(ENTRIES SHOWN):
● ● ● ● ● ● ●
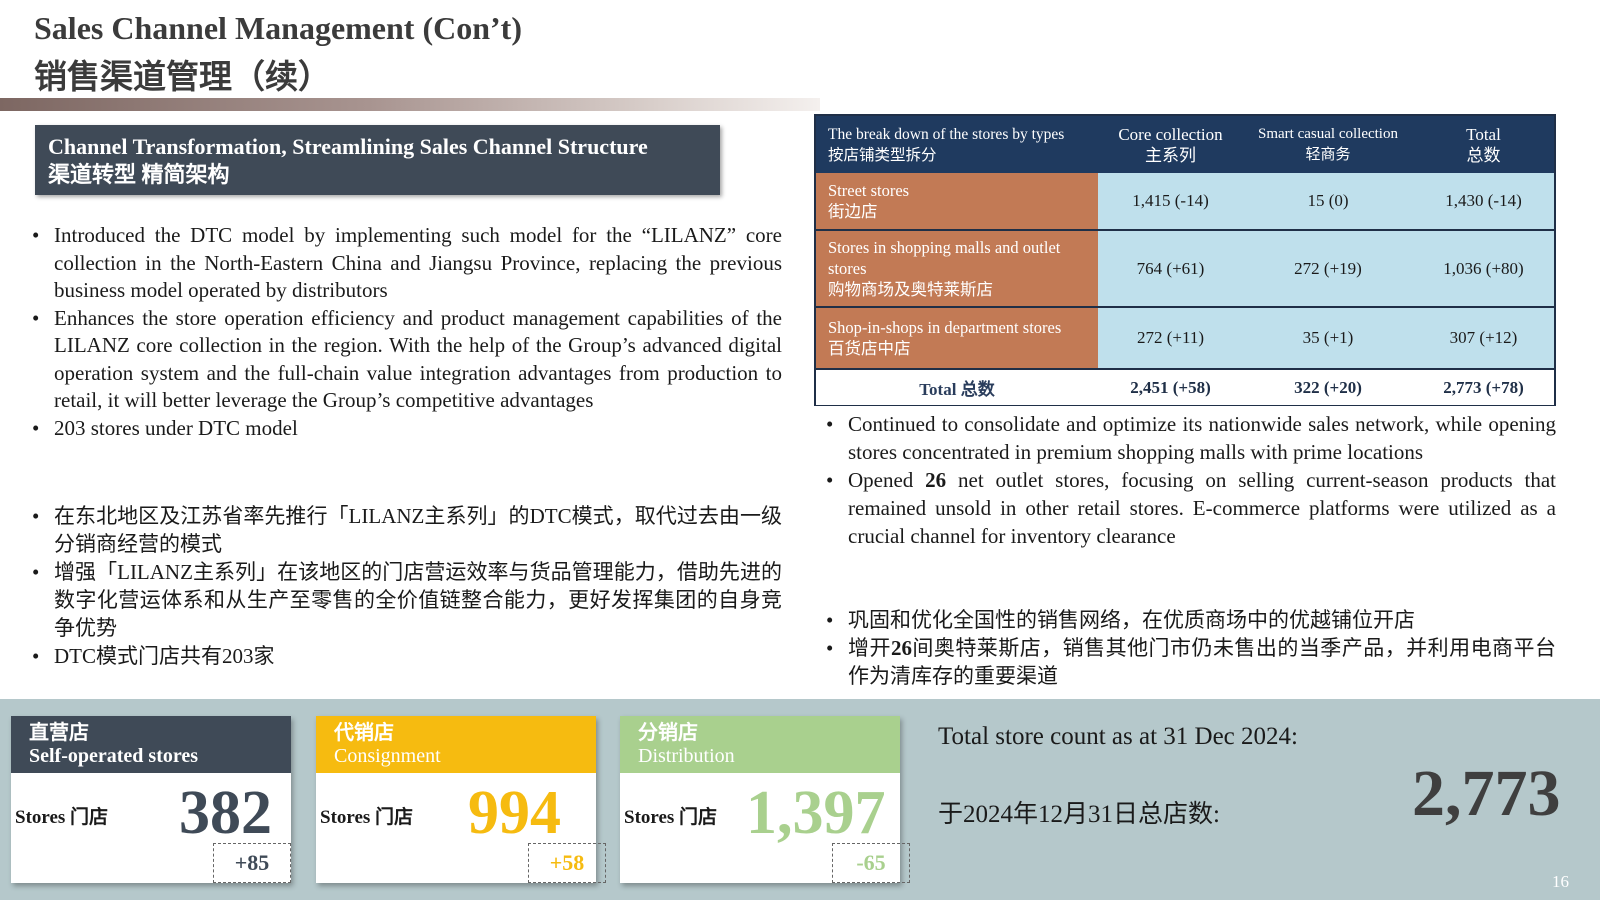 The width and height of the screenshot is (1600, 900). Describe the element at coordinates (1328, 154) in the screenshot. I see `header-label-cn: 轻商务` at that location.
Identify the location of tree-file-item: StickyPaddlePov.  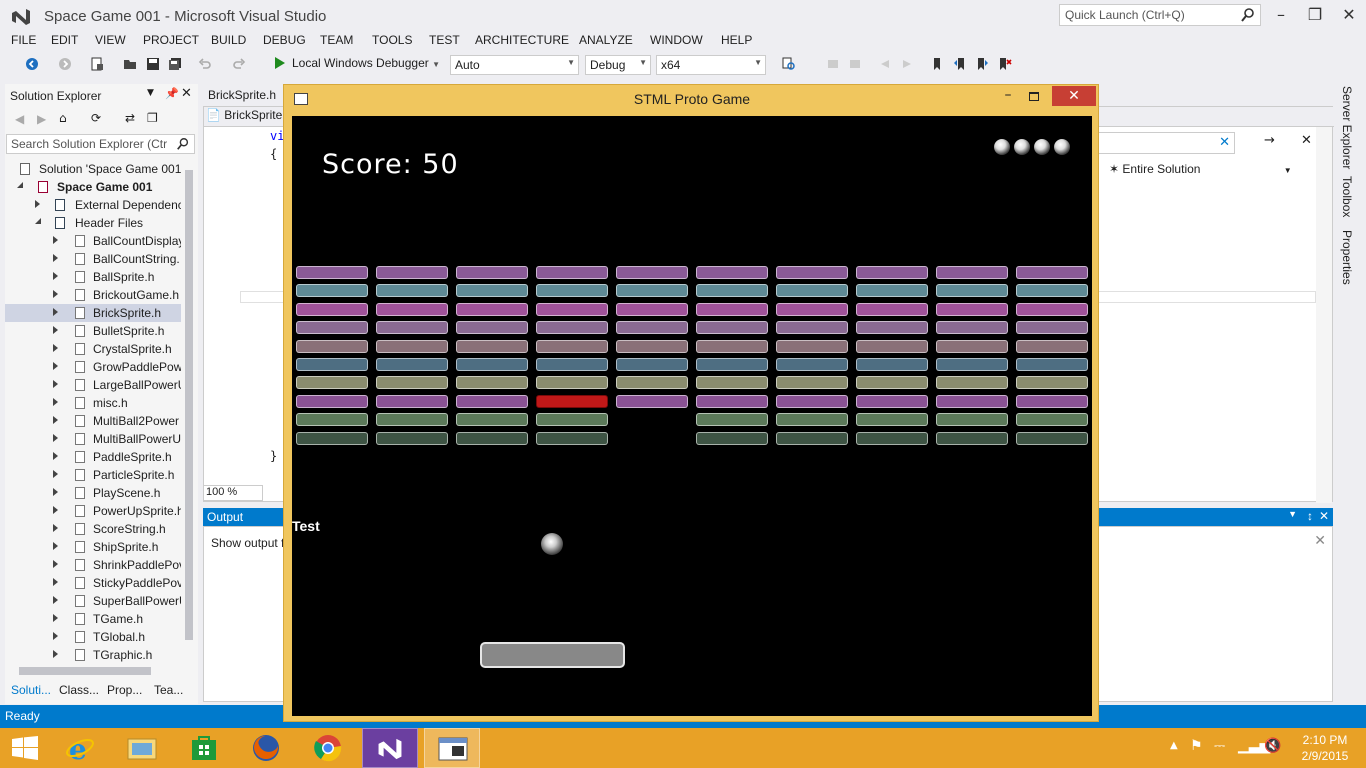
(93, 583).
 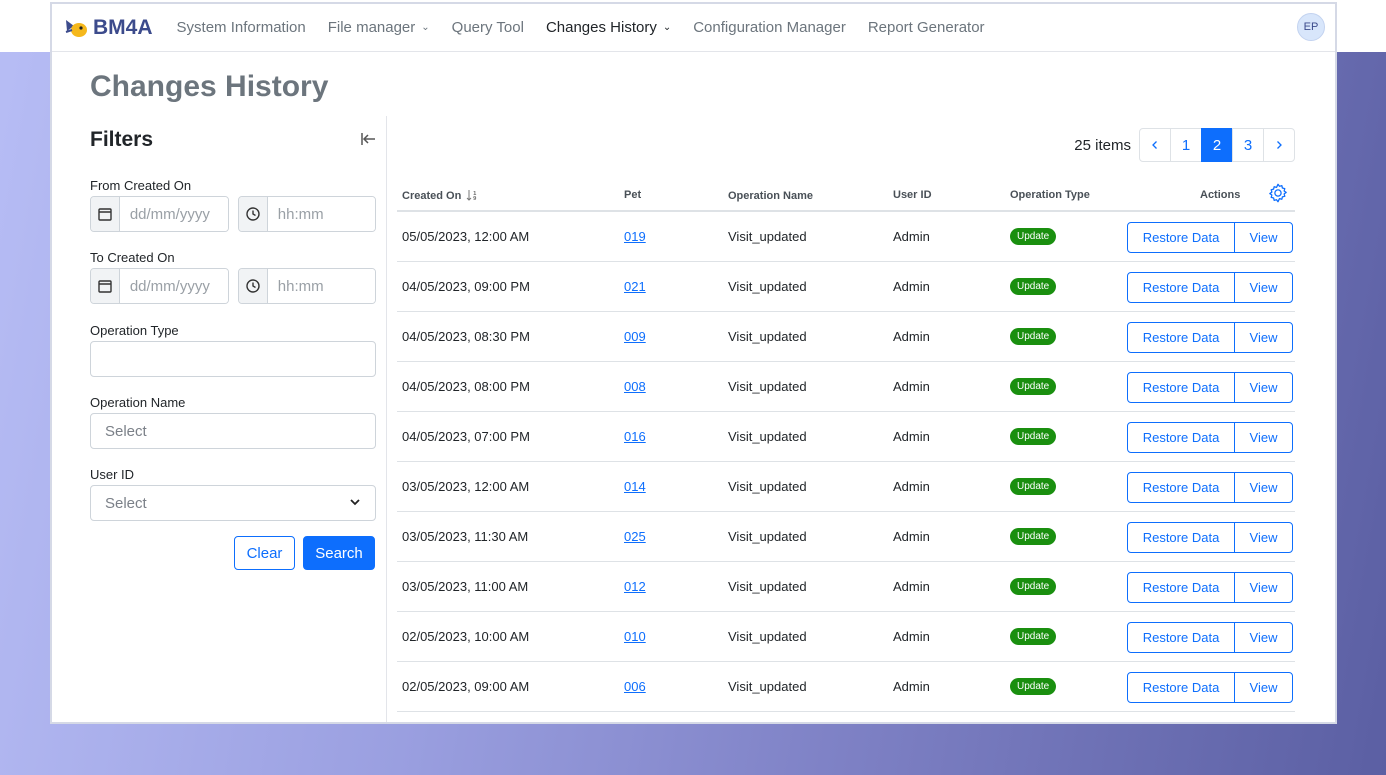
● ● ● ● ● ● ●
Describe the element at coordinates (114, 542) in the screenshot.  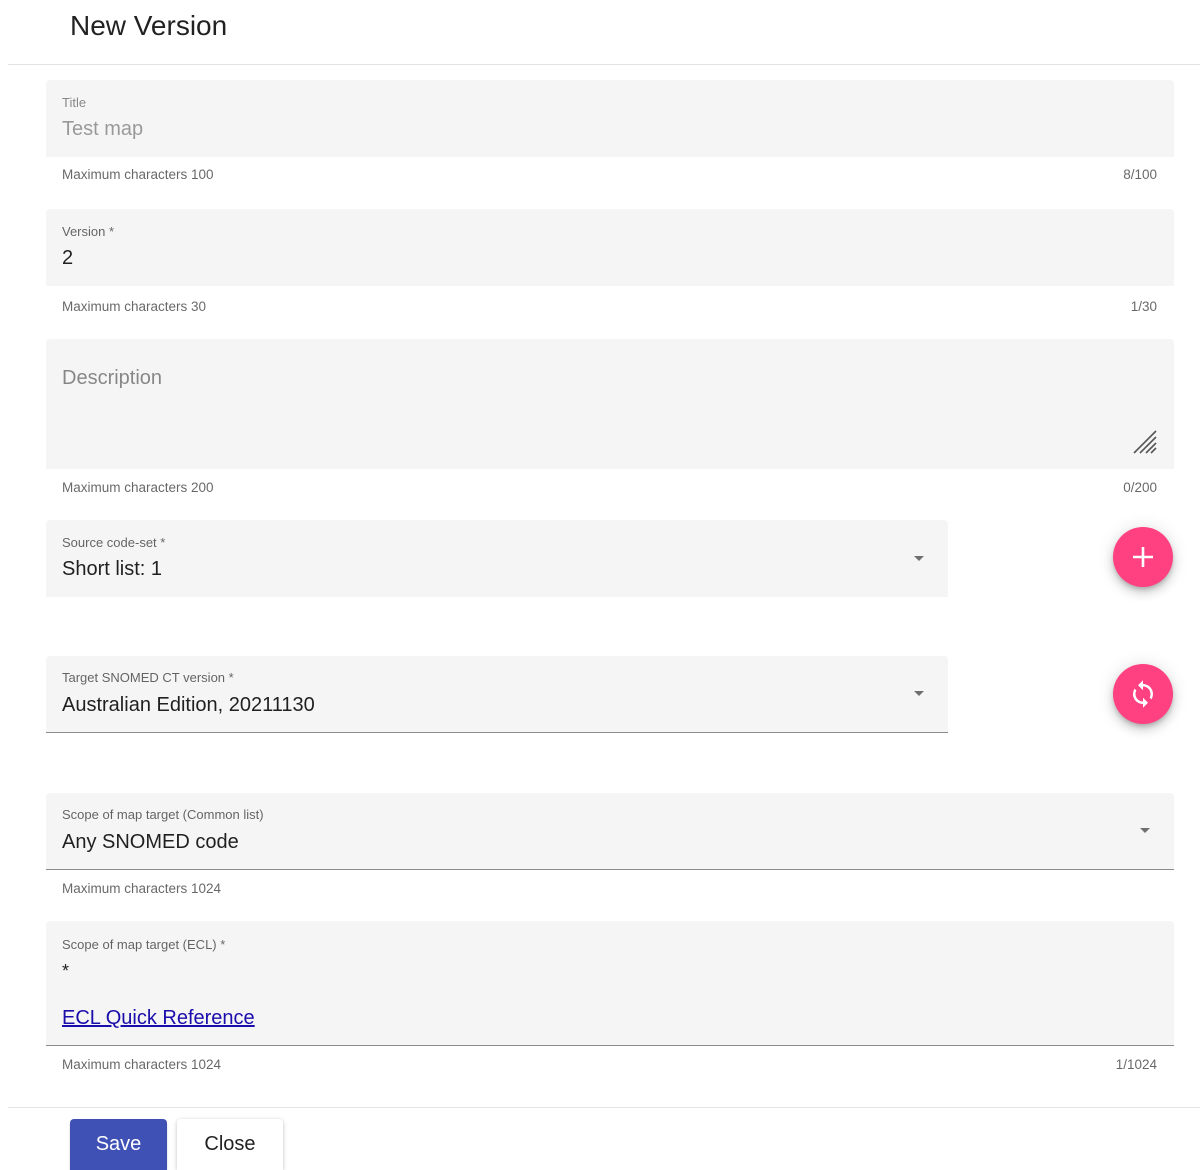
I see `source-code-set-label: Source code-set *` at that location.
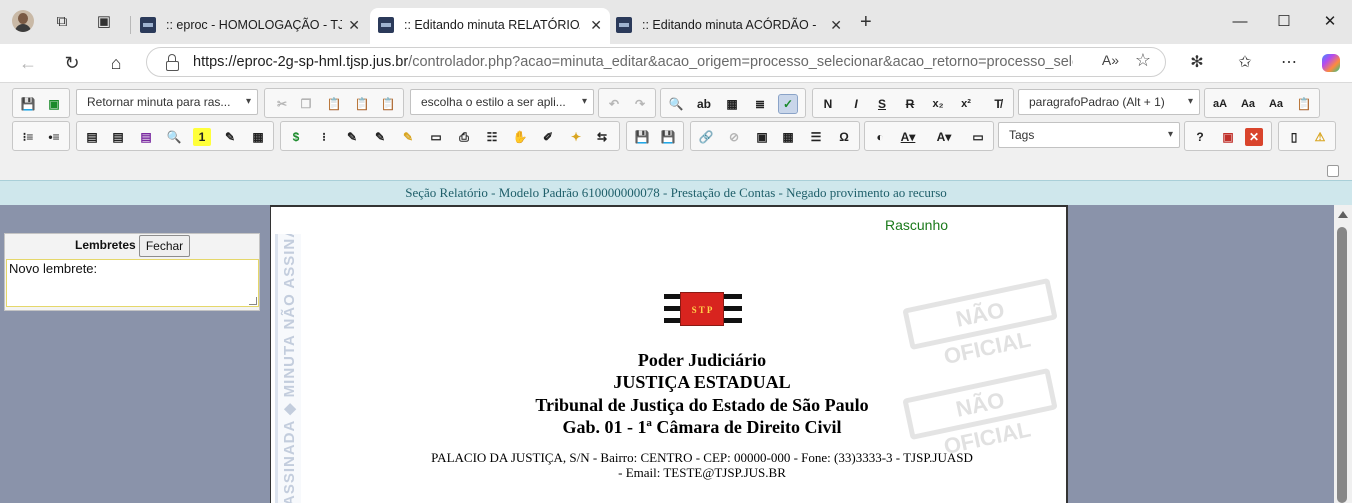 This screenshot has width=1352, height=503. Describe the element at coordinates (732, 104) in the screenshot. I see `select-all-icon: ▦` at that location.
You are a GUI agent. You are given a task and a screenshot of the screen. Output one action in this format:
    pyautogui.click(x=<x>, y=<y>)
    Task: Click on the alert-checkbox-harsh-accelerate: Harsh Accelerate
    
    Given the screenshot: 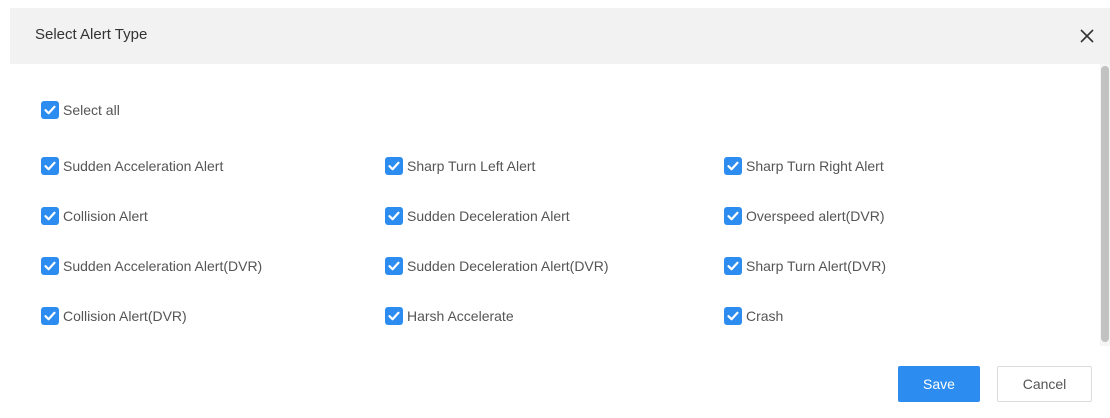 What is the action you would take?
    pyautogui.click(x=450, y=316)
● ● ● ● ● ● ●
(EXERCISE DIRECTIONS): Retype the stretch of items from the line containing "Describe the element at coordinates (114, 542)" through the line containing "This screenshot has", both ends included. Leave the pictures out of your answer.

(SOLUTION):
Describe the element at coordinates (114, 542) in the screenshot.  
I see `source-code-set-label: Source code-set *` at that location.
 This screenshot has width=1352, height=503. Describe the element at coordinates (732, 104) in the screenshot. I see `select-all-icon: ▦` at that location.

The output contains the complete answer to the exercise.